Data entries
>>>

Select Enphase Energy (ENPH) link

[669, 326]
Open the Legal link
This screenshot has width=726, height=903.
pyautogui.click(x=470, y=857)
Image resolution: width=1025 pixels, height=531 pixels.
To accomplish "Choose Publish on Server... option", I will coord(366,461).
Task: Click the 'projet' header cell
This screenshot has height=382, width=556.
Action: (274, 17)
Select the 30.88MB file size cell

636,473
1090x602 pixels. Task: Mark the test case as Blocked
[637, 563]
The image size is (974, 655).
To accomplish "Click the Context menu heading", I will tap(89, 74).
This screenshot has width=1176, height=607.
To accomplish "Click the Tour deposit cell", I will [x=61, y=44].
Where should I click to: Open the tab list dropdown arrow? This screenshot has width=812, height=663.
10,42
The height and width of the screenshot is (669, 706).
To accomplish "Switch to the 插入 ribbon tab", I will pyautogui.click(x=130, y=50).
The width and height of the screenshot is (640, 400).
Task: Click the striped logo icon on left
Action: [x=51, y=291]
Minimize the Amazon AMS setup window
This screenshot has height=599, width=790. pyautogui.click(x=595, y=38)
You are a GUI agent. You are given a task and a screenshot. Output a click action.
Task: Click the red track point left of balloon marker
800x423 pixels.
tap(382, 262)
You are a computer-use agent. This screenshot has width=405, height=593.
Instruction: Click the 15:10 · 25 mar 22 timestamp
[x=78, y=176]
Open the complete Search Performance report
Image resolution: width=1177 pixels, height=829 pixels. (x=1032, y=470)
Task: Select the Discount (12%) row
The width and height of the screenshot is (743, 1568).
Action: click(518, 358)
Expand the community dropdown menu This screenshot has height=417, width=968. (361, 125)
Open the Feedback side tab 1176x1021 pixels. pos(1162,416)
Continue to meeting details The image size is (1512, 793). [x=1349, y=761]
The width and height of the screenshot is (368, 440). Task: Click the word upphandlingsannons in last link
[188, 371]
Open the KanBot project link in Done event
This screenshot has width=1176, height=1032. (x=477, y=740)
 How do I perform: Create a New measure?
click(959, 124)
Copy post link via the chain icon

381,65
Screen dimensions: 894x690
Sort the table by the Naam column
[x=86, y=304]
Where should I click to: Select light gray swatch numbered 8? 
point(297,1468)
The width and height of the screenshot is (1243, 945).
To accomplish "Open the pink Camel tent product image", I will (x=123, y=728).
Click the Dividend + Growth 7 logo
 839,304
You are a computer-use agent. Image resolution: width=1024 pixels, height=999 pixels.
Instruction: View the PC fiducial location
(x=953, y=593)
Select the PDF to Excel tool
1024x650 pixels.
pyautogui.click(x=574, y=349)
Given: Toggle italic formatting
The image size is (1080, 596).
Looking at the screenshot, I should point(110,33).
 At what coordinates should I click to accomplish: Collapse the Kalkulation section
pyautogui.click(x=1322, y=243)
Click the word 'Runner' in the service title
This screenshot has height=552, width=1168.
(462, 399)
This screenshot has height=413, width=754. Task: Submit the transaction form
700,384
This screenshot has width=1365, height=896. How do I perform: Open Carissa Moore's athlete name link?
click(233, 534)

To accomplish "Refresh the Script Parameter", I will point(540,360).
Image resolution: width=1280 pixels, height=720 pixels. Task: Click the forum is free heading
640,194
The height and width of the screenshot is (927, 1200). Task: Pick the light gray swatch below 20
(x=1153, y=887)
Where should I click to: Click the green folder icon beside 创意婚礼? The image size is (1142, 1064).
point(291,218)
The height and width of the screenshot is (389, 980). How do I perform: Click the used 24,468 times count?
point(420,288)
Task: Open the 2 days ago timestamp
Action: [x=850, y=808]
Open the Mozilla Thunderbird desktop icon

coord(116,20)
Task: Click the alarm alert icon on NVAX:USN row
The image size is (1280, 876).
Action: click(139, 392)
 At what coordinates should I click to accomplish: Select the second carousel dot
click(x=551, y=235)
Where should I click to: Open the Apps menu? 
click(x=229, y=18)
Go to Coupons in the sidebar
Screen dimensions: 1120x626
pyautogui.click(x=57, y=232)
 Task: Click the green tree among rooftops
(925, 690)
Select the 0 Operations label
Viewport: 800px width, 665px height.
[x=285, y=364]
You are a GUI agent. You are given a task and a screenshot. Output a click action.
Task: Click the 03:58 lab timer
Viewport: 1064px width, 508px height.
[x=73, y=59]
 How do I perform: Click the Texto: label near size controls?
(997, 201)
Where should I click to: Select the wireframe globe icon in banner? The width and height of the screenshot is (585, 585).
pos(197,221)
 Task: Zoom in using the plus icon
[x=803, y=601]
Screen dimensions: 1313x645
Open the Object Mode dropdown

<<<

Every piece of the data must be set down exactly. Omit nothing.

RESULT |
Select Enphase Energy (ENPH) link

[669, 326]
Open the Legal link
This screenshot has width=726, height=903.
pyautogui.click(x=470, y=857)
Image resolution: width=1025 pixels, height=531 pixels.
To accomplish "Choose Publish on Server... option", I will coord(366,461).
Task: Click the 'projet' header cell
This screenshot has height=382, width=556.
Action: (274, 17)
Select the 30.88MB file size cell

636,473
1090x602 pixels. Task: Mark the test case as Blocked
[637, 563]
The image size is (974, 655).
To accomplish "Click the Context menu heading", I will tap(89, 74).
This screenshot has width=1176, height=607.
To accomplish "Click the Tour deposit cell", I will [x=61, y=44].
Where should I click to: Open the tab list dropdown arrow? This screenshot has width=812, height=663.
10,42
The height and width of the screenshot is (669, 706).
To accomplish "Switch to the 插入 ribbon tab", I will pyautogui.click(x=130, y=50).
The width and height of the screenshot is (640, 400).
Task: Click the striped logo icon on left
Action: [x=51, y=291]
Minimize the Amazon AMS setup window
This screenshot has height=599, width=790. pyautogui.click(x=595, y=38)
You are a GUI agent. You are given a task and a screenshot. Output a click action.
Task: Click the red track point left of balloon marker
800x423 pixels.
tap(382, 262)
You are a computer-use agent. This screenshot has width=405, height=593.
Instruction: Click the 15:10 · 25 mar 22 timestamp
[x=78, y=176]
Open the complete Search Performance report
Image resolution: width=1177 pixels, height=829 pixels. (x=1032, y=470)
Task: Select the Discount (12%) row
The width and height of the screenshot is (743, 1568).
Action: click(518, 358)
Expand the community dropdown menu This screenshot has height=417, width=968. (361, 125)
Open the Feedback side tab 1176x1021 pixels. pos(1162,416)
Continue to meeting details The image size is (1512, 793). [x=1349, y=761]
The width and height of the screenshot is (368, 440). Task: Click the word upphandlingsannons in last link
[188, 371]
Open the KanBot project link in Done event
This screenshot has width=1176, height=1032. (x=477, y=740)
 How do I perform: Create a New measure?
click(959, 124)
Copy post link via the chain icon

381,65
Screen dimensions: 894x690
Sort the table by the Naam column
[x=86, y=304]
Where should I click to: Select light gray swatch numbered 8? 
point(297,1468)
The width and height of the screenshot is (1243, 945).
To accomplish "Open the pink Camel tent product image", I will (x=123, y=728).
Click the Dividend + Growth 7 logo
 839,304
You are a computer-use agent. Image resolution: width=1024 pixels, height=999 pixels.
Instruction: View the PC fiducial location
(x=953, y=593)
Select the PDF to Excel tool
1024x650 pixels.
pyautogui.click(x=574, y=349)
Given: Toggle italic formatting
The image size is (1080, 596).
Looking at the screenshot, I should point(110,33).
 At what coordinates should I click to accomplish: Collapse the Kalkulation section
pyautogui.click(x=1322, y=243)
Click the word 'Runner' in the service title
This screenshot has height=552, width=1168.
(462, 399)
This screenshot has height=413, width=754. Task: Submit the transaction form
700,384
This screenshot has width=1365, height=896. How do I perform: Open Carissa Moore's athlete name link?
click(233, 534)

To accomplish "Refresh the Script Parameter", I will point(540,360).
Image resolution: width=1280 pixels, height=720 pixels. Task: Click the forum is free heading
640,194
The height and width of the screenshot is (927, 1200). Task: Pick the light gray swatch below 20
(x=1153, y=887)
Where should I click to: Click the green folder icon beside 创意婚礼? The image size is (1142, 1064).
point(291,218)
The height and width of the screenshot is (389, 980). How do I perform: Click the used 24,468 times count?
point(420,288)
Task: Open the 2 days ago timestamp
Action: [x=850, y=808]
Open the Mozilla Thunderbird desktop icon

coord(116,20)
Task: Click the alarm alert icon on NVAX:USN row
The image size is (1280, 876).
Action: click(139, 392)
 At what coordinates should I click to accomplish: Select the second carousel dot
click(x=551, y=235)
Where should I click to: Open the Apps menu? 
click(x=229, y=18)
Go to Coupons in the sidebar
Screen dimensions: 1120x626
pyautogui.click(x=57, y=232)
 Task: Click the green tree among rooftops
(925, 690)
Select the 0 Operations label
Viewport: 800px width, 665px height.
[x=285, y=364]
You are a GUI agent. You are given a task and a screenshot. Output a click action.
Task: Click the 03:58 lab timer
Viewport: 1064px width, 508px height.
[x=73, y=59]
 How do I perform: Click the Texto: label near size controls?
(997, 201)
Where should I click to: Select the wireframe globe icon in banner? The width and height of the screenshot is (585, 585).
pos(197,221)
 Task: Zoom in using the plus icon
[x=803, y=601]
Screen dimensions: 1313x645
Open the Object Mode dropdown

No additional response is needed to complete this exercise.